# Teenagers



## 'Ohana (May 20, 2007)

Just last week once again I had given our DD the semi weekly/monthly speech that so many of us parents have spoken until we sound like broken records.









The talk included all of the normal lingo about keeping your room clean, picking up after yourself, doing assigned chores without being told to do so, helping out around the house, listening more and talking less, respecting others, blah, blah, blah, etc, etc,etc. Also thrown in to the mix was the part about and if you see something that needs to be done by all means do it, instead of waiting to be told to do so.









Well as it so happened, the weekend started off with setting up Fri. in the rain, with a splash of more showers on Sat. morning and by the time we packed things up on Monday they were several pairs of dirty/muddy shoes to come home. As we were packing up the DW decided to place all of the dirty shoes ( 6 pairs) into a trash bag which she then placed onto the floor in back of the truck.









Now fast forward to very late Monday evening after we had been home for hours to when the DW asked where did the bag with the shoes go, to which I replied







After looking around for several minutes, the DW asked the DD had she seen the bag which had been lying on the floor across from where she had been sitting.

Yep ! you guessed it as proud as a peacock the DD boasted about how proud of her we should be, for while we were parked at the dump station she took the bag of trash and tossed it into the dumpster without having to be asked























Ed


----------



## tdvffjohn (Mar 10, 2005)

You asked her to help







Funny but expensive..................you can tell her that story over and over as she gets older....lol


----------



## BritsOnTour (Sep 15, 2006)

lol, way to go Diana!!


----------



## jcat67 (Aug 8, 2008)

Thanks, I needed this this morning.


----------



## California Jim (Dec 11, 2003)

Hillarious! sorry dude.


----------



## Doxie-Doglover-Too (Jan 25, 2007)

Thanks for the chuckle!


----------



## Oregon_Camper (Sep 13, 2004)

Hahaha...

Kids...you love them to death, but sometimes they really make you stop and think.


----------



## garyb1st (Dec 6, 2007)




----------



## SmkSignals (May 2, 2005)

WOW, I am sorry but I had to LOL at that !!!


----------



## Camper Louise (Aug 7, 2004)

Oh NO!!! Well there is good and bad in that story.

The same thing was done by a friend of ours who told their daughter if she did not pick up her toys they would throw them away. One day the mom went into her room filled a large garbage bag of toys left on the floor and the husband who saw the black bag in the garage put it out with the trash. The plan was to add back a toy at time without the daughter noticing (once the daughter started keeping her floor neat). Needless to say by throwing the whole bag away, she now knows her parents say what they mean. A very expensive mistake.


----------



## wolfwood (Sep 19, 2005)

And, of course, through gritted teeth, you thanked her profusely for having taken the initiative - - - - right?

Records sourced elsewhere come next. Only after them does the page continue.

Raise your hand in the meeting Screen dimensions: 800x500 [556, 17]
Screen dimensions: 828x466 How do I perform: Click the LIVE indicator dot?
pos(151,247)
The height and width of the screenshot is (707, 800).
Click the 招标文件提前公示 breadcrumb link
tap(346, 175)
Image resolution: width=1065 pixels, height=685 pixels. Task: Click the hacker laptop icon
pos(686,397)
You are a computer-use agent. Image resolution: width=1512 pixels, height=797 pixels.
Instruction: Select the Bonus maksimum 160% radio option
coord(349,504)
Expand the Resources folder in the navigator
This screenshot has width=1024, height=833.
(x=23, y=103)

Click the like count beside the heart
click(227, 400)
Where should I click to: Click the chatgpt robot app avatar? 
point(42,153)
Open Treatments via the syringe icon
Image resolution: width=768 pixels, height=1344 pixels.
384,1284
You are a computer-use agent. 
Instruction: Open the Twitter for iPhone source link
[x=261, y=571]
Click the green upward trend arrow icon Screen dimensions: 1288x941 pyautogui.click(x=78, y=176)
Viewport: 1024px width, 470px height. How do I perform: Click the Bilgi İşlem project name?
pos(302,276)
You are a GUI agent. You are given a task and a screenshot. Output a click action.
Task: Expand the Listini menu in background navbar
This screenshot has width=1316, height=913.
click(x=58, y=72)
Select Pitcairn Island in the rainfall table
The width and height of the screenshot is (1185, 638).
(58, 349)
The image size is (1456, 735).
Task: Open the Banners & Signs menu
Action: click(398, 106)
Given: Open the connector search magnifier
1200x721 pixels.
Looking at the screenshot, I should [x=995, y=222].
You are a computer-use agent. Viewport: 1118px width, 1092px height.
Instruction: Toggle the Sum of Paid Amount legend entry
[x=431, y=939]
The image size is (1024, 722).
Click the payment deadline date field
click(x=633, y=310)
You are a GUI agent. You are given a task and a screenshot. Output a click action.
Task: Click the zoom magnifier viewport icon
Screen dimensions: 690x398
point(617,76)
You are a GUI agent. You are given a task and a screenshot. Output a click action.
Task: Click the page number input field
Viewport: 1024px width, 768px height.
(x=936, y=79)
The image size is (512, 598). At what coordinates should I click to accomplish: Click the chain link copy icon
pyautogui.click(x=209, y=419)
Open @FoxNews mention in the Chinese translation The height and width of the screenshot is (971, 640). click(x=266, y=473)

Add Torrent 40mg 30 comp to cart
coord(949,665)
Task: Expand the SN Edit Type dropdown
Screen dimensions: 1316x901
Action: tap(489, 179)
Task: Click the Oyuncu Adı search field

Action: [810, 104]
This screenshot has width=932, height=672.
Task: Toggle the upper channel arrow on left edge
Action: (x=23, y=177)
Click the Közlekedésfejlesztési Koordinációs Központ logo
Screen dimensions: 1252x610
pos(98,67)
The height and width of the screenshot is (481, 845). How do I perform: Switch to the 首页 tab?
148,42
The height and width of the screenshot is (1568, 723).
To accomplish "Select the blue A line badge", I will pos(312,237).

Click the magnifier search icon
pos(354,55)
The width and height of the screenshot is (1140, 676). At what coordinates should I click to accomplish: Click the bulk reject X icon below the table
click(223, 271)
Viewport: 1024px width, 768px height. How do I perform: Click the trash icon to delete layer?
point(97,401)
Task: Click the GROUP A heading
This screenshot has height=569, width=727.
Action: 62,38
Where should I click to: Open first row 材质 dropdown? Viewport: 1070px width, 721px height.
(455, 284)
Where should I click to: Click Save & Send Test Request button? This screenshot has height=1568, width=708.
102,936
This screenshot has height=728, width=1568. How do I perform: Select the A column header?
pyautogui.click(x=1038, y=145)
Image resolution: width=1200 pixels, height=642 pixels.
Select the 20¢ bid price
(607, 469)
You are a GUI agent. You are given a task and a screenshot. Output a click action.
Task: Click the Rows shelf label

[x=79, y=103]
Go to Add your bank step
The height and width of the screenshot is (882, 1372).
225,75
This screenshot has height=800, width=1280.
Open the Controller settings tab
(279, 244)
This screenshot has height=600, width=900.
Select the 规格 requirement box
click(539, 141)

Sorry to hear that's how she chose to apply your lesson but now you won't forget that she once heard you, either


----------



## skippershe (May 22, 2006)

Funny story! Thanks


----------



## johnp (Mar 15, 2004)

Been there done that.

Note the kids are not stupid they knew exactly what they were doing.

John


----------



## mswalt (Sep 14, 2004)

Great story. And lesson.

I have a tweenage granddaughter (actually she's ten but thinks she's 17) who pretty much would think the same way.

I better watch what I say to her.

Mark


----------



## Thor (Apr 7, 2004)

johnp2000 said:


> Been there done that.
> 
> Note the kids are not stupid they knew exactly what they were doing.
> 
> John


LOL

Thor


----------



## BigBadBrain (Aug 26, 2004)

Oh man can I understand that one! A matter of being careful what you wish for!


----------



## davel1957 (Mar 25, 2008)

Hey that's cool! That means that we're finially getting through!


----------



## outbackgeorgia (Jan 28, 2004)

Yep,

Happened to me, TWO sleeping bags into the fire barrel!

Dave


----------



## 5th Time Around (Jul 8, 2008)

outbackgeorgia said:


> Yep,
> 
> Happened to me, TWO sleeping bags into the fire barrel!
> 
> Dave


I'm sure it was an honest scout mistake







Brian would never do such a thing


----------



## Oregon_Camper (Sep 13, 2004)

johnp2000 said:


> Been there done that.
> 
> Note the kids are not stupid they knew exactly what they were doing.
> 
> John


did someone say shoe shopping?


----------



## outbackgeorgia (Jan 28, 2004)

Well,
Yes it was by an Eagle Scout, before Brian was born.
A good friend and a mature adult, but he was doing an unusual bit of housekeeping at the time!
Fortunately, the bags were not new.
Brian has not willingly picked up much in the way of trash, etc, except when camping with Scouts.
Dave


----------



## 5th Time Around (Jul 8, 2008)

Yeah, something about teenagers, they don't seem to help out much. Somehow Scoutmasters get them to work.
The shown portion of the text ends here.